How Can Trade Help Africa Achieve the Sustainable Development Goals?
BRIDGES AFRICA
The UN Sustainable Development Goals (SDGs) commit developed and developing countries alike to an ambitious agenda of progress across the full spectrum of development issues. Rightly, there is no trade goal: trade is a means to an end, not an end in itself. But it is recognised as an important “means of implementation,” although subsequent work on targets and indicators has left much to be desired from the perspective of trade economists.
Trade and development: An alternative perspective
The standard argument long put forward by economists linking trade with development runs through the channel of income. Trade openness promotes specialisation by comparative advantage and supports productivity gains at an economy-wide level. To the extent that these gains translate into higher incomes, they provide countries with the necessary means to move forward on other aspects of development, such as health and education.
However, the literature linking trade and income growth is highly controversial. On balance, most trade economists agree that openness is a necessary but not sufficient condition for development gains. Some development specialists in other fields are skeptical even of that claim.

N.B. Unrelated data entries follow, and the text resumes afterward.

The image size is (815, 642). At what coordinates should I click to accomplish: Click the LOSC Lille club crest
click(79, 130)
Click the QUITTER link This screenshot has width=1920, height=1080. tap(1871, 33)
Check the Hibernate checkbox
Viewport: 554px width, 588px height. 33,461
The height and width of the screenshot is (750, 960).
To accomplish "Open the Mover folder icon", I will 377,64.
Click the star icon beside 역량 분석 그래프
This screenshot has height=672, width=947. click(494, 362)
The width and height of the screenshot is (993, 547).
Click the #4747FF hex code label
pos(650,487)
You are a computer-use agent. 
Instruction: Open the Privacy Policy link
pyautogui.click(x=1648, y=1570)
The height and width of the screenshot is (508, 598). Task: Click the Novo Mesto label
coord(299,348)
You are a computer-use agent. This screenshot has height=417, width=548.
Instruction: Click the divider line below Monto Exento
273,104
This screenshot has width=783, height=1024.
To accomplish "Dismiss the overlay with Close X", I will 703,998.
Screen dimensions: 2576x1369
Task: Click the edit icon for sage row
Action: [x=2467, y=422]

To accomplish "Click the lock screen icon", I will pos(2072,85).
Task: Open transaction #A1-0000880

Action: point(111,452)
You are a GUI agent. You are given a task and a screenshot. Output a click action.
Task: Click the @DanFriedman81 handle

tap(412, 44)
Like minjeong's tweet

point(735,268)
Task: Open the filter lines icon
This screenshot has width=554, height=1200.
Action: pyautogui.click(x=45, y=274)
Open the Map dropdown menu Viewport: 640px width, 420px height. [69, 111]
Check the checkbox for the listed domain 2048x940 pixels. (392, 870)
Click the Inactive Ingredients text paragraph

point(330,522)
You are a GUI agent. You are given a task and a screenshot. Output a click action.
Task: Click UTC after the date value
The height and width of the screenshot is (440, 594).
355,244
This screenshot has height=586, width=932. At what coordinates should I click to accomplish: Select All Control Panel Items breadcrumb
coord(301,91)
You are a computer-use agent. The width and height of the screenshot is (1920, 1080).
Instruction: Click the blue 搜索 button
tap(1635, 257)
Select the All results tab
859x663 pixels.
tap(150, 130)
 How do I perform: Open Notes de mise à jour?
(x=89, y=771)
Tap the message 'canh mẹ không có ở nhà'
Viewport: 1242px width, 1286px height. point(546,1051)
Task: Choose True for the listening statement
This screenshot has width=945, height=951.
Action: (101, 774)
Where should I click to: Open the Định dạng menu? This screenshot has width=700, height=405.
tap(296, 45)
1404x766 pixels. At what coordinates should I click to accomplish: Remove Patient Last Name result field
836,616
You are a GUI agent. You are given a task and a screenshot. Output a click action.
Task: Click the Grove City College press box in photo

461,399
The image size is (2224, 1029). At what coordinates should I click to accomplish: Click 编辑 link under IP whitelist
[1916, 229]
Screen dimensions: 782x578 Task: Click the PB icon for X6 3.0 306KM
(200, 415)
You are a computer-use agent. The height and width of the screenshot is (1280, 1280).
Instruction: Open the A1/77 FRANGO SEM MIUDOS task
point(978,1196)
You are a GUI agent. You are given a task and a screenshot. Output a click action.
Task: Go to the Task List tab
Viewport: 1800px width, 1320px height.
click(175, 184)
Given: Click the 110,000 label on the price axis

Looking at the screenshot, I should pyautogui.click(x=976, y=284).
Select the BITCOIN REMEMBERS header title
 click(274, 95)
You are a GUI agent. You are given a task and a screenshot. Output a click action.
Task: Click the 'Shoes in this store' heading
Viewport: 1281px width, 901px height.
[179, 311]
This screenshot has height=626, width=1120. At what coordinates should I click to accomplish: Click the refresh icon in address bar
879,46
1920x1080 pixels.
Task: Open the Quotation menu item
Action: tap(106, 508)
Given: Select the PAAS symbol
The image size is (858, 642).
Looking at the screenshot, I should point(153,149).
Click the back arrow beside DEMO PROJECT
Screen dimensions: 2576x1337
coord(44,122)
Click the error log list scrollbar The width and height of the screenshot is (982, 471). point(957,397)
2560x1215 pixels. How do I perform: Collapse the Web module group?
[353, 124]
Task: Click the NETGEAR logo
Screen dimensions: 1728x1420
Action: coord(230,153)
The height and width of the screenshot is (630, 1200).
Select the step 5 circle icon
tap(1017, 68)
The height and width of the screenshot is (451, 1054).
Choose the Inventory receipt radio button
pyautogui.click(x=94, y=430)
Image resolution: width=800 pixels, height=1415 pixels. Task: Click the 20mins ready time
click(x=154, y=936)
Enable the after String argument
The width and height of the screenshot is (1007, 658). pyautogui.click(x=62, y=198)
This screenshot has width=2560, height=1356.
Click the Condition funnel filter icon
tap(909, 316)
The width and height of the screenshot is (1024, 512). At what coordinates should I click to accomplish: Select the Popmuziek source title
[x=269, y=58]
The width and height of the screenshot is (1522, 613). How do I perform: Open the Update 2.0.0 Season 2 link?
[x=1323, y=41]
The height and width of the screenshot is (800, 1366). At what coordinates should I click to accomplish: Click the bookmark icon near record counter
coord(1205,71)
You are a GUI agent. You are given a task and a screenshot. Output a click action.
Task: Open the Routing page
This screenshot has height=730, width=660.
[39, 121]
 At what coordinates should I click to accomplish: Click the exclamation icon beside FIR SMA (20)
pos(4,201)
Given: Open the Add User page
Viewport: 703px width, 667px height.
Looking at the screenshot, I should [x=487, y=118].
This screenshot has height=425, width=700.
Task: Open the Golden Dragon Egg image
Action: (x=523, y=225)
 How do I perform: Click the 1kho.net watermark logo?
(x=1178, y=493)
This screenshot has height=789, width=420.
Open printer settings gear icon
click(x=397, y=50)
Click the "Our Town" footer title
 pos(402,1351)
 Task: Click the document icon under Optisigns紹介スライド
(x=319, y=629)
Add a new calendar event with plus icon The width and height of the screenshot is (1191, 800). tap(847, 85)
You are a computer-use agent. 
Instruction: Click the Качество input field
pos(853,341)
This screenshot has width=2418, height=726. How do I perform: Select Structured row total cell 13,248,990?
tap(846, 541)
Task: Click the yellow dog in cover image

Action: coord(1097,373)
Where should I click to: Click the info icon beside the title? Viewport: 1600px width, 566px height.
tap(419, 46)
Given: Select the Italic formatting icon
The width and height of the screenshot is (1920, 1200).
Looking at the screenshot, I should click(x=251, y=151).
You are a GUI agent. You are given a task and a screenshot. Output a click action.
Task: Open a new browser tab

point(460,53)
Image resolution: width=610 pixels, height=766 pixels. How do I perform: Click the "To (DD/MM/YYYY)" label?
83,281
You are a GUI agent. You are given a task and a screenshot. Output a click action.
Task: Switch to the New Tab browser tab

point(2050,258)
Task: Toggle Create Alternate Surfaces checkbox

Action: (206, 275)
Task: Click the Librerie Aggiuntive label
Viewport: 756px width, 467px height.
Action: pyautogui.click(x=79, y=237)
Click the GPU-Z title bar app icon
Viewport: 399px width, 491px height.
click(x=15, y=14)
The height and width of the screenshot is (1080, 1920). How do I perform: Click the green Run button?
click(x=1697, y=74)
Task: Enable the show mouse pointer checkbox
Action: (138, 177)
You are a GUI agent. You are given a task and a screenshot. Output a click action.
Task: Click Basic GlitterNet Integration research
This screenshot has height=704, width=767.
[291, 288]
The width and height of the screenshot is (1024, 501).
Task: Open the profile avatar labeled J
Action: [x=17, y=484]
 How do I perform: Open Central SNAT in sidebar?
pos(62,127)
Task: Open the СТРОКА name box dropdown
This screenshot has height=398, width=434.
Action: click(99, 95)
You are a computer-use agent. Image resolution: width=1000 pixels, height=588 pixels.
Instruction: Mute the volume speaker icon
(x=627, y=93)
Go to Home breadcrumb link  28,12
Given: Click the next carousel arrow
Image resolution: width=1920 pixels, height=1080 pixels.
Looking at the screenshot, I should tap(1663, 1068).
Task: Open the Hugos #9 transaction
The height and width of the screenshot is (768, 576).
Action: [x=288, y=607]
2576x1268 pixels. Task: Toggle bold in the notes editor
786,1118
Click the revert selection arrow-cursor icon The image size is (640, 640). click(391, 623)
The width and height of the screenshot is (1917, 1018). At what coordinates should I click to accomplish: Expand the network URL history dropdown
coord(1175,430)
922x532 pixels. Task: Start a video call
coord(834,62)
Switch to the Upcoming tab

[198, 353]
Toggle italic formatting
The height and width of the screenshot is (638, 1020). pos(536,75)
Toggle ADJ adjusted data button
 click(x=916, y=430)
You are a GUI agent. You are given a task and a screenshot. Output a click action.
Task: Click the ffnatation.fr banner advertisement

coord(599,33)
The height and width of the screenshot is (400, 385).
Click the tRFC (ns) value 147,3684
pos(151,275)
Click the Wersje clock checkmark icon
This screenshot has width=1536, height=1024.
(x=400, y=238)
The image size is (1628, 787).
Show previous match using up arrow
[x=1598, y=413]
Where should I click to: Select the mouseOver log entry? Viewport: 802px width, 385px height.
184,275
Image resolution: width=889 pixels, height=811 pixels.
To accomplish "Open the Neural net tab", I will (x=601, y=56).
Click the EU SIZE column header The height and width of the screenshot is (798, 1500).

That is why in a new book on trade and the SDGs, Ben Shepherd and I have chosen to focus on the non-income linkages between trade and development.[1] In other words, we look for instances where trade can help reduce the prices and increase the availability of goods or services that are important from a sustainable development perspective. The book brings together a group of leading trade experts to discuss in what ways good trade policy, which supports efficiency in resource allocation, can also be good development policy. As African countries integrate further into the world economy, such an alternative approach to exploring the trade and development nexus is important, as it suggests that in addition to promoting income growth and structural change, trade can also create important development benefits in a range of other areas.